Required action: Check each line of the data below for the word "legend", then extract the ones that have it.

"""

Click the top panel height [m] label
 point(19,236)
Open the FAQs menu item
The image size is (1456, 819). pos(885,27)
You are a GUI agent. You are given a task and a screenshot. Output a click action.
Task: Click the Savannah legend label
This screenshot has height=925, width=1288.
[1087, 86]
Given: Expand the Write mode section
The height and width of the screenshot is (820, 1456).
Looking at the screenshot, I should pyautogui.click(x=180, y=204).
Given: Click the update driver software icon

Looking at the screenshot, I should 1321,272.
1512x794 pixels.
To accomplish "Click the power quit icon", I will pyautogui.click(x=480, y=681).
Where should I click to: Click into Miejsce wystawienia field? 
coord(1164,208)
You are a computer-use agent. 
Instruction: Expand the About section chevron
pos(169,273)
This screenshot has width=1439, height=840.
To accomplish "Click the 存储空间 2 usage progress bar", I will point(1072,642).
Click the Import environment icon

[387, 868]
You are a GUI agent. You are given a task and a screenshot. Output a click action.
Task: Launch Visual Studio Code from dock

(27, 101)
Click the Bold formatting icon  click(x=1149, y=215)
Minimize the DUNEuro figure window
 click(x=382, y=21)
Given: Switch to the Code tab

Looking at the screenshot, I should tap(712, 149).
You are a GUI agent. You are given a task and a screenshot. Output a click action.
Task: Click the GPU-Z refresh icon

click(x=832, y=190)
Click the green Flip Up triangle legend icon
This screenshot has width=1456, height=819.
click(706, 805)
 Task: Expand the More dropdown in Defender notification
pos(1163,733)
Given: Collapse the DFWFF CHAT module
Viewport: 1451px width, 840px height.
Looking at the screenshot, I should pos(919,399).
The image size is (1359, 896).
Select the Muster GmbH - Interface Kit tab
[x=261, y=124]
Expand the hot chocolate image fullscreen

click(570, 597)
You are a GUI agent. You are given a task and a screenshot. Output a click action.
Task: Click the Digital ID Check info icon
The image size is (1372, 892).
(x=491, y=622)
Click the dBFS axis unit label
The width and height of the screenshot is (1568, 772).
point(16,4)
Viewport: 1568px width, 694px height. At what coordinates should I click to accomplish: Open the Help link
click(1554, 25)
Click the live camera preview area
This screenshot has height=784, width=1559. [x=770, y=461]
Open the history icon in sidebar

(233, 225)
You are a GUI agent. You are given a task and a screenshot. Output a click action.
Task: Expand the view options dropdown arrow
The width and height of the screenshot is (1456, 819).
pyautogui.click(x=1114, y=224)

"""

Response:
Task: Click the Savannah legend label
Click the green Flip Up triangle legend icon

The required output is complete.